Introduction

Blackjack is a casino card game where probability determines the outcome.

Players try to reach a hand value closest to 21 without going over.

Statistics aim to help us understand:

  • Probability of winning
  • Probability of busting (going over 21)
  • Expected value of a bet

Why Study Blackjack?

Blackjack is one of the most studied casino games in probability and statistics.

Casinos rely on a small statistical advantage called the house edge.

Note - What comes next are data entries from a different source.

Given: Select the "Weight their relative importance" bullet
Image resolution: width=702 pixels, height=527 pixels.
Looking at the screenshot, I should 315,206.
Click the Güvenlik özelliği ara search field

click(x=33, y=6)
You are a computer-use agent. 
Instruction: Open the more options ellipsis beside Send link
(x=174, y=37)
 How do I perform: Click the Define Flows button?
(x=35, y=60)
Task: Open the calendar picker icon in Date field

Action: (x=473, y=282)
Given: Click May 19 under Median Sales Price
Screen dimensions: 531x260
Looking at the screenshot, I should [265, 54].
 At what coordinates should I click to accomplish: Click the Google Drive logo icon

Understanding probability and expected value helps explain:

  • How casinos can consistently guarantee profit
  • why players often lose money over time
  • How probability influences decision making

What is Probability?

Probability measures how likely an event is to occur.

Example in blackjack:

  • Probability of drawing an Ace
  • Probability of drawing a 10-value card
  • Probability of busting when hitting

Probability ranges between 0 and 1.

Expected Value

Expected value tells us the average result of a game over many repetitions.

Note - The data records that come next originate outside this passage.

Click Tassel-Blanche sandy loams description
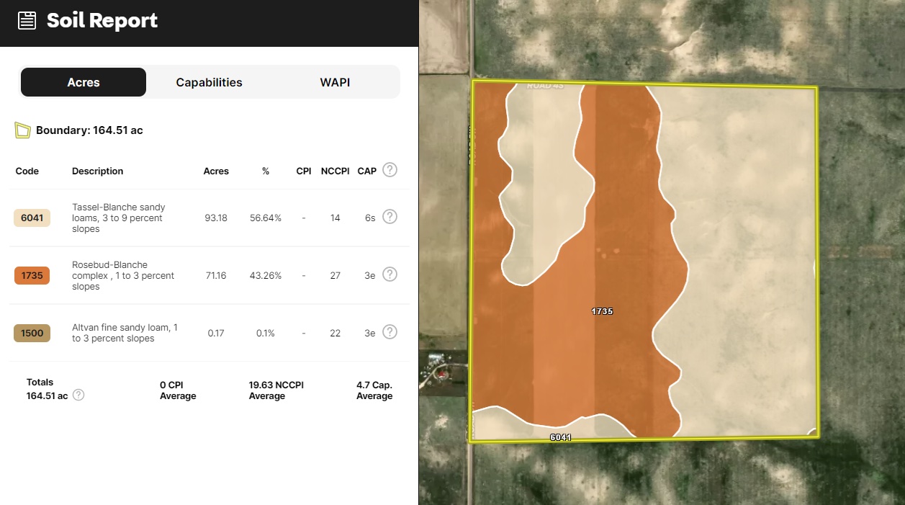(118, 218)
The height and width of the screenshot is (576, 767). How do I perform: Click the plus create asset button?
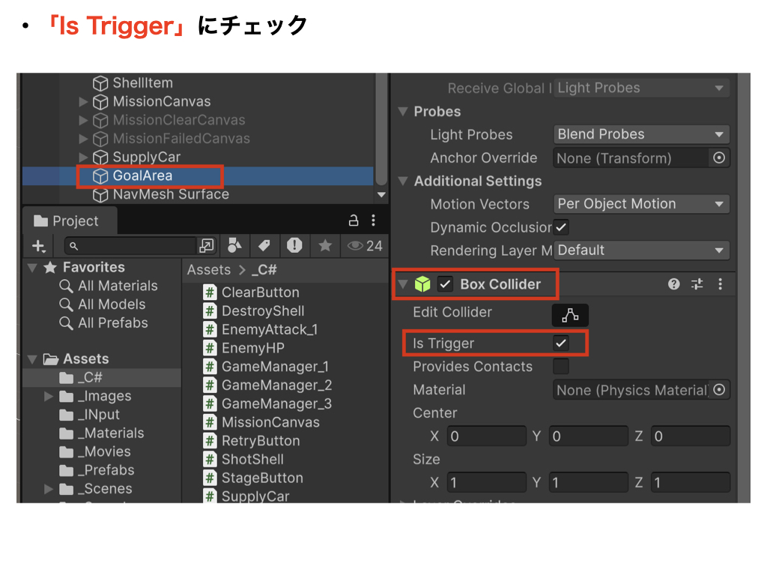pyautogui.click(x=38, y=246)
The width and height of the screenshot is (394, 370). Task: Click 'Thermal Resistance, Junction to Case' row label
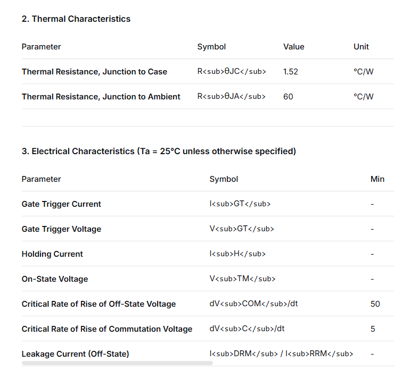(x=94, y=72)
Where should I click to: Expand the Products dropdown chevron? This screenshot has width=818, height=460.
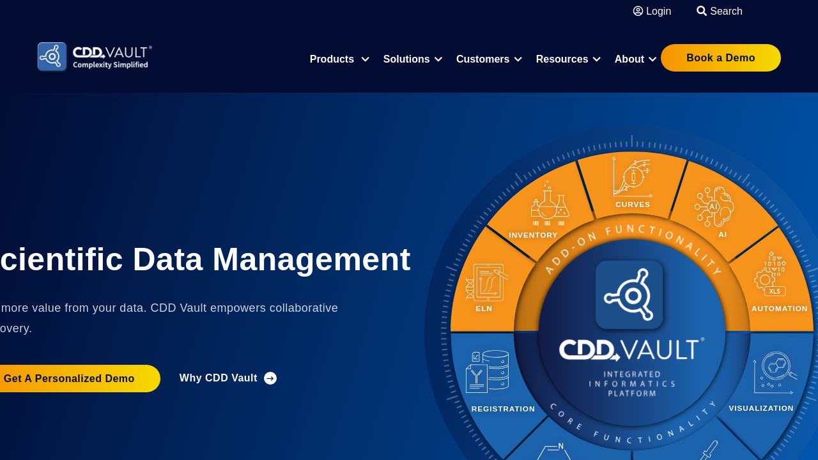(365, 59)
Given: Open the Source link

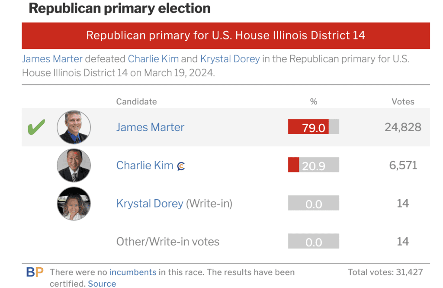Looking at the screenshot, I should click(102, 284).
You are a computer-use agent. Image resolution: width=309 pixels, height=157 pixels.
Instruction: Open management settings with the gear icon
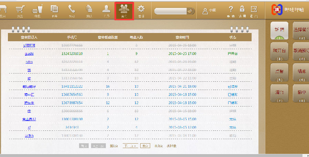[x=141, y=11]
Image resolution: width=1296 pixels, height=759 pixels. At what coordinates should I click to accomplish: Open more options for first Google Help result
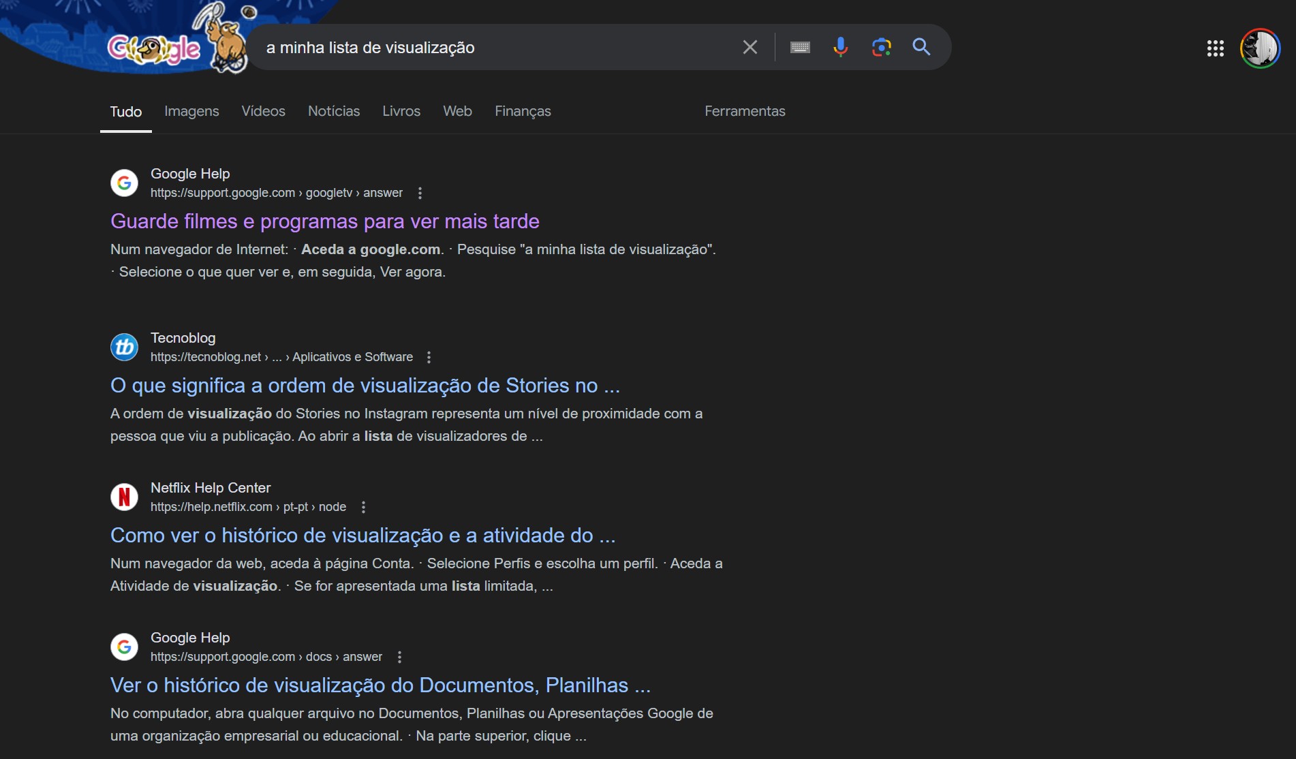tap(420, 193)
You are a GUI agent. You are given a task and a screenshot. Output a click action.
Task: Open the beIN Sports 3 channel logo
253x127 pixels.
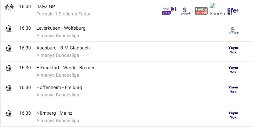(169, 11)
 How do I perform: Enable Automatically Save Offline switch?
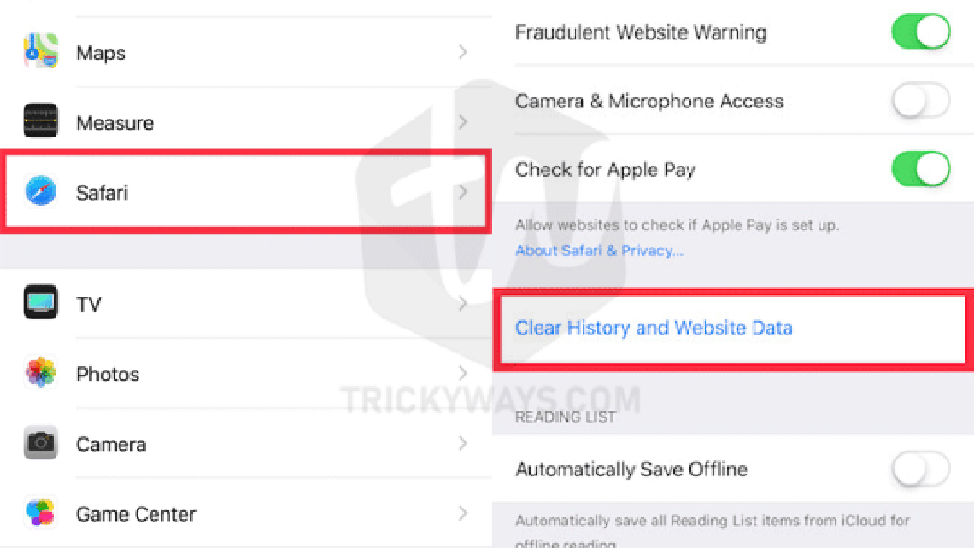point(920,469)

The formula for expected value is:

\[ E(X) = \sum x_i P(x_i) \]

Where:

  • \(x_i\) = possible outcomes
  • \(P(x_i)\) = probability of each outcome

Example of Expected Value

Suppose a player bets $10.

  • Win $10 with probability 0.4
  • Lose $10 with probability 0.6

Expected value:

\[ EV = (10)(0.4) + (-10)(0.6) = -2 \]

This means the player loses $2 on average per game.

Simulated Blackjack Outcomes

results <- sample(c(-10,10), 1000, replace=TRUE, prob=c(0.6,0.4))
df <- data.frame(results)

ggplot(df, aes(x = results)) +
  geom_histogram(binwidth = 5, fill = "steelblue", color = "black") +
  labs(title = "Distribution of Blackjack Outcomes",
       x = "Win / Loss",
       y = "Frequency")

Expected Value Over Time

ev <- cumsum(results)/(1:length(results))
df2 <- data.frame(hand = 1:1000, ev = ev)

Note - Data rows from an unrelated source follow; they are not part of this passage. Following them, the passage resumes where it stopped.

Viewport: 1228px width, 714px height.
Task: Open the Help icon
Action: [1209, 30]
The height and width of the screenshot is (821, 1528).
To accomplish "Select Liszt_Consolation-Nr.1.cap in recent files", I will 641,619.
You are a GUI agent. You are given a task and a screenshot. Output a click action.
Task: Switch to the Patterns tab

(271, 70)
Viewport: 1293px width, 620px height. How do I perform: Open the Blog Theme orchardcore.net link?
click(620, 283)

ggplot(df2, aes(x = hand, y = ev)) +
  geom_line(color = "red") +
  labs(title = "Expected Value Convergence",
       x = "Number of Hands",
       y = "Average Outcome")

Interactive Plot (Plotly)

p <- ggplot(df2, aes(x = hand, y = ev)) +
  geom_line()

ggplotly(p)

Conclusion

Probability and expected value help explain why casinos make money.

Even small probability advantages, lead to profit over time for the casino.

Statistics allows us to understand long-term outcomes in gambling and many other real-world situations.